The decrease in rental income of $211,796 or 52.63% is primarily due
the sale of the shopping center located in Lancaster Texas and
Shorewood Apartments, an apartment complex located in Charlotte,
North Carolina. The following table illustrates the components:
Increase Per Cent
(Decrease) Change
----------- ----------
Rental income $(211,796) 52.63%
Other property (15,251) 78.74%
---------- ---------
$(227,047) 53.83%
============ ===========
Property operating expenses decreased $251,613 or 57.27%, for the
second quarter of 1997, as compared to the same period in 1996,
primarily due to the sale of the shopping center located in
Lancaster Texas and Shorewood Apartments, an apartment complex
located in Charlotte, North Carolina. The following table
illustrates the components by category:
Increase Per Cent
(Decrease) Change
----------- -------------
Salaries & wages $(27,189) 65.90%
Maintenance & repairs (46,253) 83.43%
Utilities (10,322) 55.74%
Real estate taxes (17,982) 50.82%
General administrative (7,464) 36.73%
Contract services (6,469) 37.87%
Insurance (2,400) 31.43%
Interest (75,416) 57.36%
Depreciation and amortization (49,000) 54.44%
Property management fees (9,118) 48.54%
---------- -----------
Net Increase (Decrease) $(251,613) 57.27%
=========== =============
LIQUIDITY AND CAPITAL RESOURCES
While it is the General Partners primary intention to operate and
manage the existing real estate investments, the General Partner
also continually evaluates this investment in light of current
economic conditions and trends to determine if these assets should
be considered for disposal. Accordingly, in 1996 the Partnership
sold its investment in the shopping center located in Lancaster
Texas, recognizing a loss of $10,177. Shorewood Apartments, an
apartment complex located in Charlotte, North Carolina was sold in
January 1997. Net proceeds from the sale was 1.3 million dollars.

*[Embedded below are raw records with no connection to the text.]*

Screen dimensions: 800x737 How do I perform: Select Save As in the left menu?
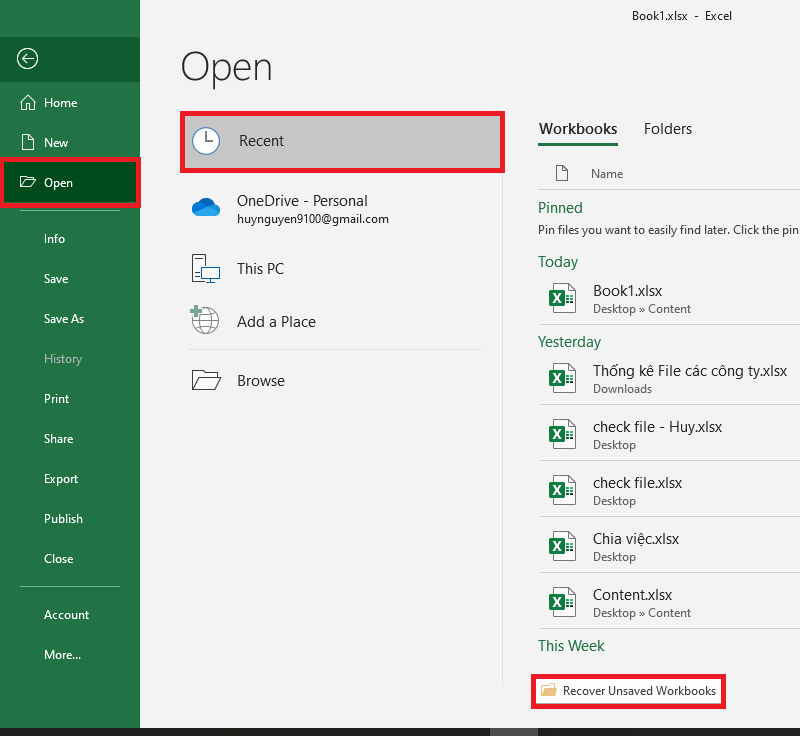click(x=64, y=319)
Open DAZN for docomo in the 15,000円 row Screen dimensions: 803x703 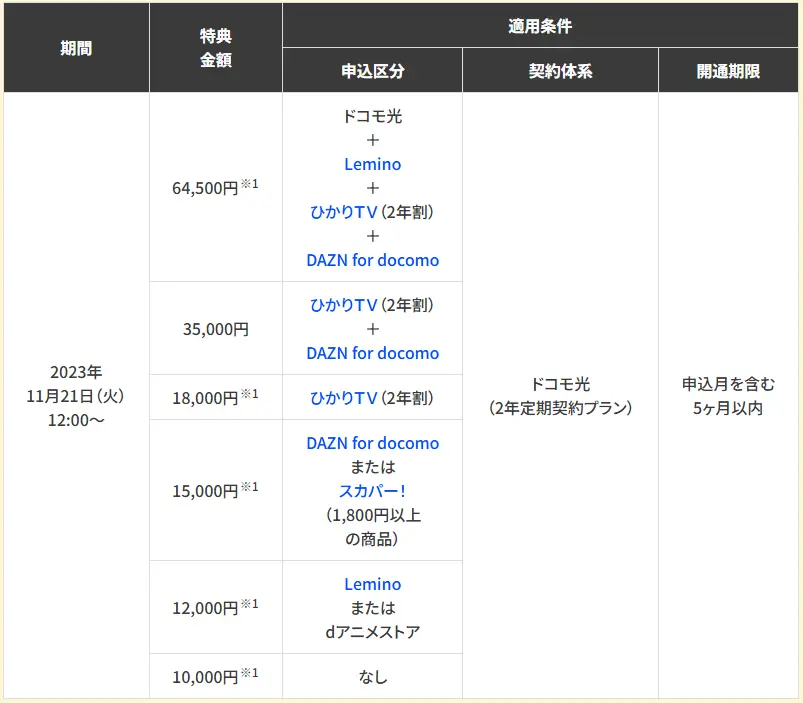click(x=372, y=443)
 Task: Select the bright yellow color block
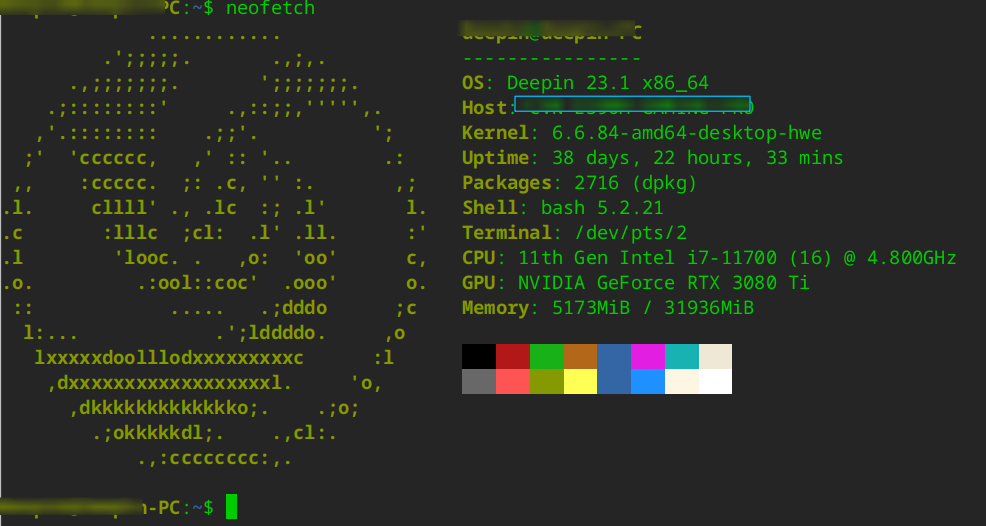click(x=580, y=381)
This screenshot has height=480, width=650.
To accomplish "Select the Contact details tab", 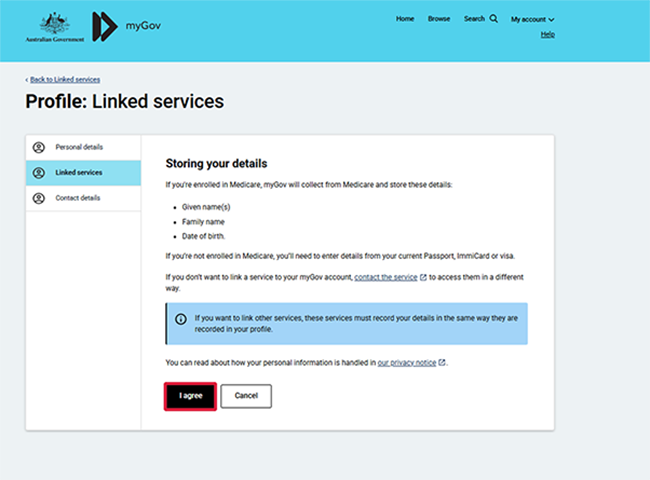I will tap(77, 198).
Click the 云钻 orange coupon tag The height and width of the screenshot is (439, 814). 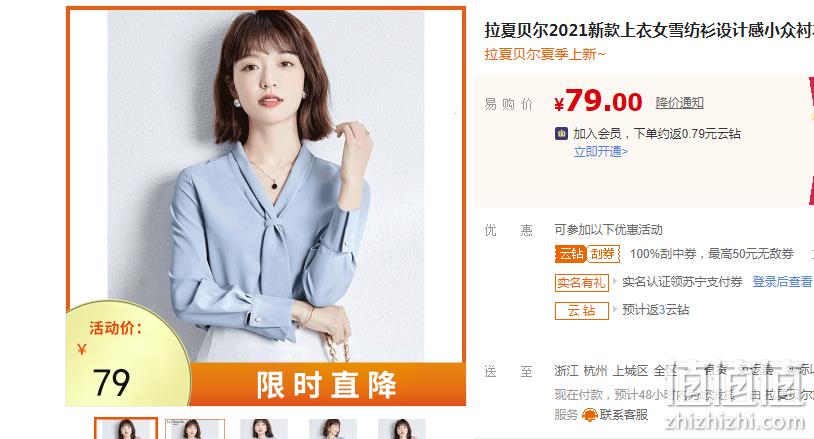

The Partnership plans to actively market Chimney Square Apartments
in 1997.
As of September 30, 1997, the Partnership had $466,675 in cash and
cash equivalents as compared to $362,135 as of December 31 1996.
The net increase in cash of $104,540 is principally due to funds
from the sale of Lancaster shopping center and Shorewood Apartments.
The property, Chimney Square, is encumbered by non-recourse mortgage
as of September 30, 1997, with an interest rate of 9.325%.
For the foreseeable future, the Partnership anticipates that
mortgage principal payments (excluding balloon mortgage payments),
improvements and capital expenditures will be funded by net cash
from operations. The primary source of capital to fund future
Partnership acquisitions and balloon mortgage payments will be
proceeds from the sale, financing or refinancing of the properties.
On February 7, 1995 the Partnership refinanced the loan on Chimney
Square Apartments. The original loan matured and a new $2,475,000
loan bearing interest at 9.325% per year was secured from Newport
Mortgage Company L.P. The loan matures on March 1, 2005. In
connection with this loan, the lender required, and the Partnership
provided, a new single asset partnership known as Chimney Square
Apartments, owned 99% by the Fund.
In May 2, 1994 the Partnership refinanced the loan on Shorewood
Apartments. A new $2,725,000 loan bearing interest at 7.75% per year
replaced the original loan bearing interest at 11.75%. The new loan
with John Hancock Mutual Life Insurance Company matures on September
1, 2001.
During 1991, the Partnership defaulted on its required mortgage note
payments on the Lancaster Place Shopping Center mortgage note. The
Partnership entered into an agreement with the note holder
(Transamerica) to pay net operating income until the note matured in
1993. In November 1993 the general partner negotiated the purchase
of the mortgage note from Transamerica Life Insurance Company. The
Partnership had no ability to purchase the note and the consequence
would have been the foreclosure of the property. The general partner
modified the note after his purchase of it to enable the partnership
to retain ownership of the Lancaster Place Shopping Center.
Effective November, 1993 the modified note calls for monthly
payments of interest only from available cash flow from the property
until maturity, September 30, 1998. During 1993, the Partnership
recorded an impairment amount of $150,607.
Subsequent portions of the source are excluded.